De acordo com ela, esse problema tem origem na cultura organizacional adotada por muitas empresas e indivíduos, que endossa que o trabalhador bem-sucedido é aquele que mais entrega resultados e com maior velocidade, aquele que ultrapassa os limites e tem alta performance o tempo todo. Com o passar do tempo, isso provoca o adoecimento dos empregados, e esse comportamento não deve ser incentivado pelas empresas.
— O sofrimento vai aparecendo gradualmente. Aos poucos, o sujeito vai deixando de lado outras áreas da vida e colocando o trabalho acima de tudo, quando se vê diante de escolhas. Se a empresa ou instituição não permite ter equilíbrio, a gente se perde em relação a isso e acaba não enxergando os limites do que é saudável — destaca Luana.
Conforme a especialista, é importante buscar prazer em outras dimensões da vida, para além do trabalho. Também é necessário que as próprias organizações desenvolvam ferramentas para garantir o bem-estar dos colaboradores. É preciso criar momentos de pausa, limitar a jornada de trabalho e ter políticas de saúde mental, de modo a identificar quando acontecem esses problemas, e não deixar que o profissional chegue ao ápice do burnout.
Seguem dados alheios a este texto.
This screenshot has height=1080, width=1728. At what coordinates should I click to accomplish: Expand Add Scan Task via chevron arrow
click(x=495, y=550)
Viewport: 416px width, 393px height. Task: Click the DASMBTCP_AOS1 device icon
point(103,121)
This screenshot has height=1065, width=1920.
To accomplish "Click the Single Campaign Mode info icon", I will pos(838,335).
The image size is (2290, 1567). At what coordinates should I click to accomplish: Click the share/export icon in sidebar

— As empresas precisam implementar políticas e ter um sistema de prevenção. É importante capacitar as lideranças, porque quem precisa identificar esses problemas são os líderes. As patologias ocupacionais afetam diretamente o desempenho e o relacionamento entre os colegas de trabalho. É necessário reconhecer uma situação de sofrimento quando acontece, porque é normal que o trabalhador não se dê conta disso — afirma Carmem.